Fig. 2: Thermo-mechanical behavior and microstructural analysis of PLA and TPU disks.

PLA disks of varying thicknesses behave differently when exposed to an external thermal stimulus (a). Disks with h \(=\) 2 mm thickness are considered as the reference specimens in this study because in-plane stresses dominate the shape-shifting behavior in thinner disks (i.e., \(h\) < 2 mm), causing the disk to fold or roll. When the sheet thicknesses are large enough (i.e., h ≥ 4 mm), the increased bending stiffness prevents the disks from fully bending (a). The experimentally measured expansion factors (\({\beta }_{1},{\beta }_{2}\)) were used in our computational models (b).
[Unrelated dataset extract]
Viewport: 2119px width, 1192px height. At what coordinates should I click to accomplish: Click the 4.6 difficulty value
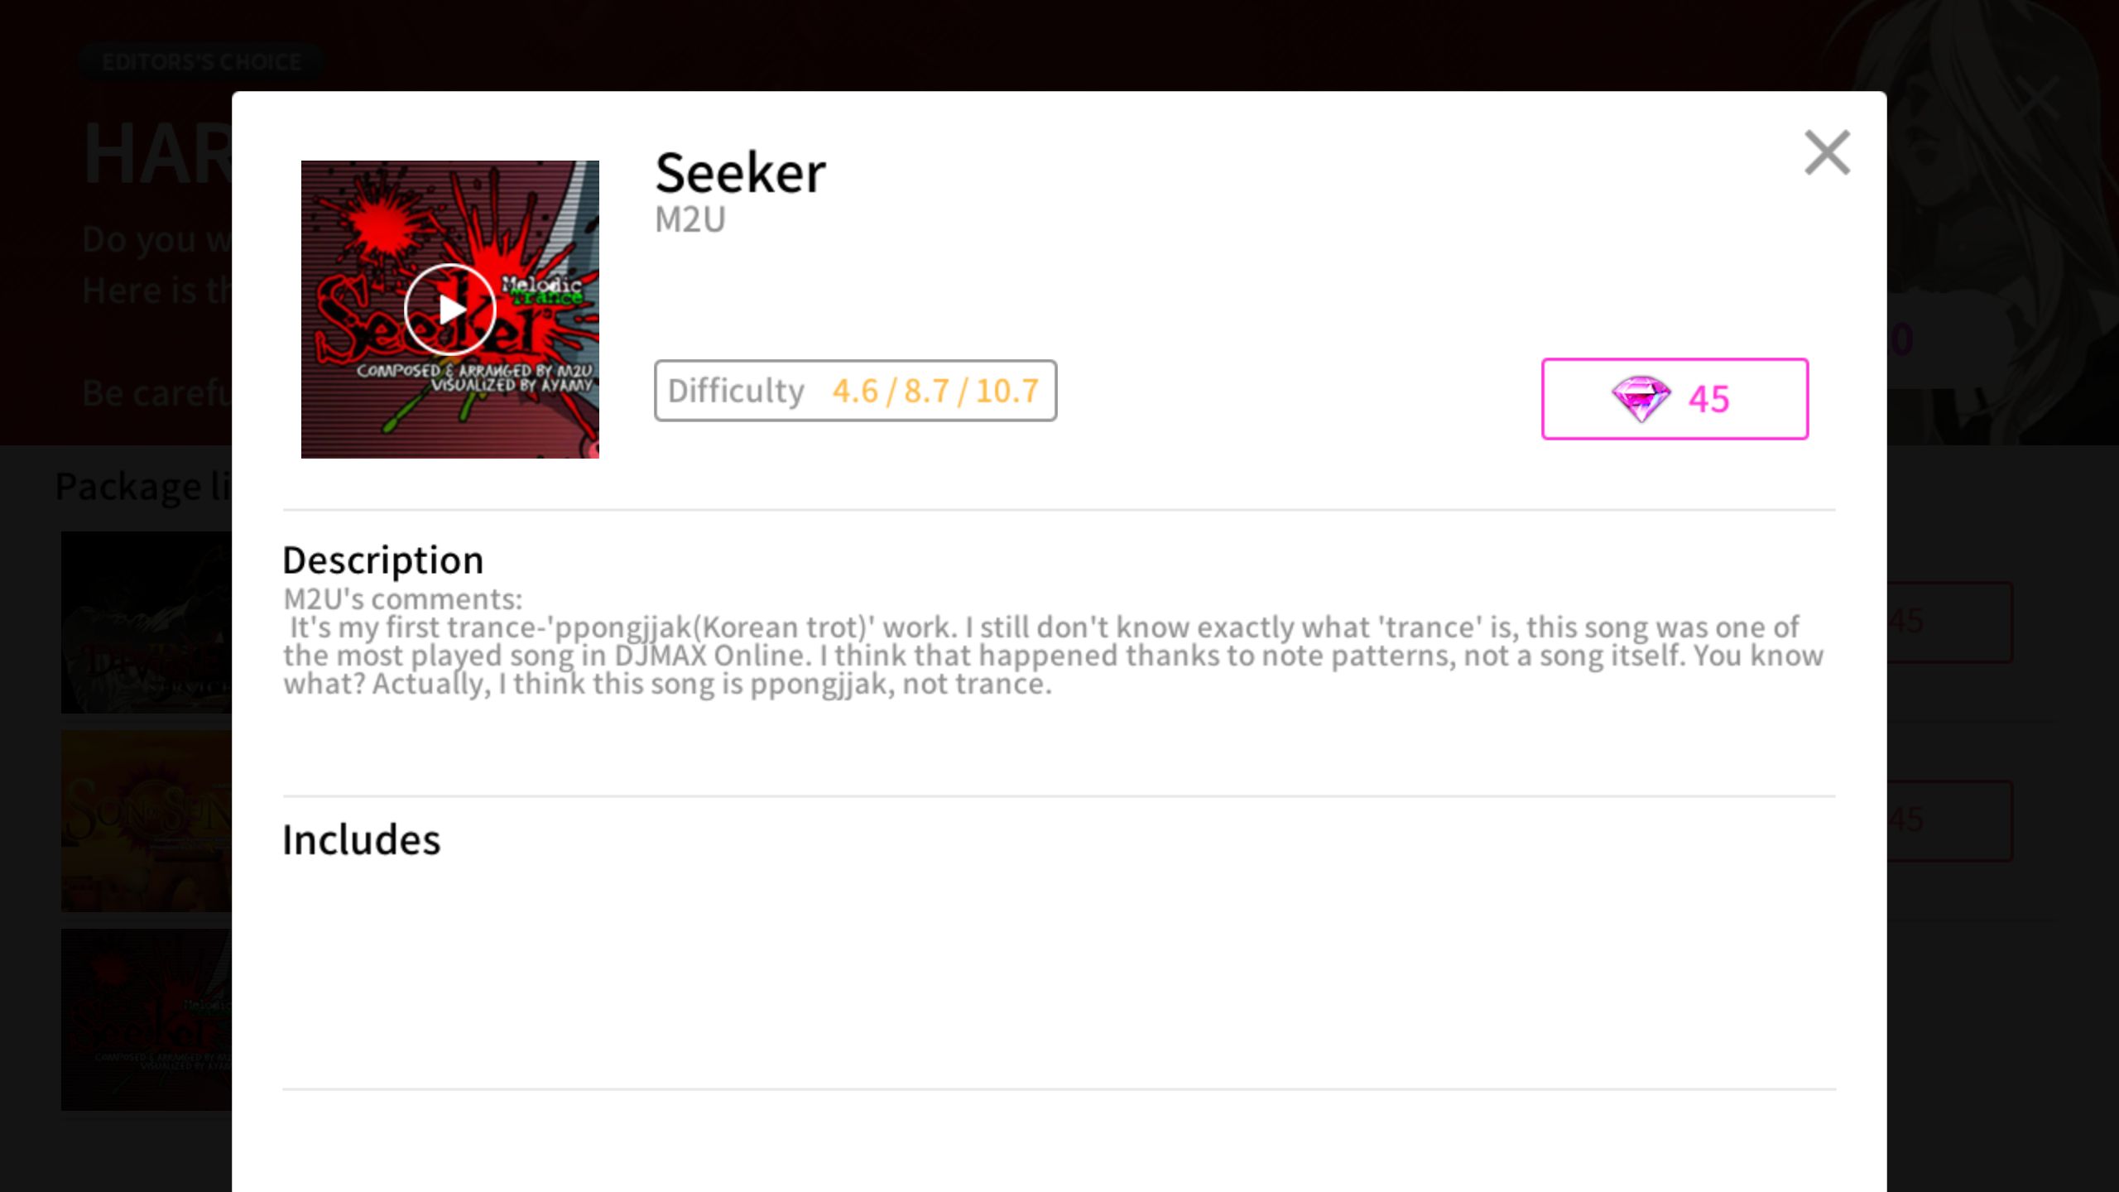(855, 391)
The results of dynamic mechanical tests (i.e., storage moduli in a logarithmic scale (c–top), and \(\tan \delta\) (c–bottom)) performed on the PLA specimens printed with the maximum (i.e., 80 mm s⁻¹) and minimum (i.e., 20 mm s⁻¹) printing speeds and for the TPU specimens printed with a speed of 25 mm s⁻¹. Constructed μCT images of a PLA disk were used to analyze the formation of micro-voids during the 4D printing process (d). A μCT image of a disk whose inner and outer parts were printed at 80 mm s⁻¹ and 20 mm s⁻¹, respectively. A morphological analysis of these specimens showed virtually no porosity for the PLA disks printed with the lowest speed (i.e., 20 mm s⁻¹) and TPU while the level of porosity was significantly higher for the disks printed at 80 mm s⁻¹ (e). The level of porosity also increased in the radial direction for the PLA disks printed at 80 mm s⁻¹ (f). See Supplementary Movie 1 for the visualization of the defect distribution in the specimens printed at different speeds. The lines in subfigures e and f are to guide the eyes of readers.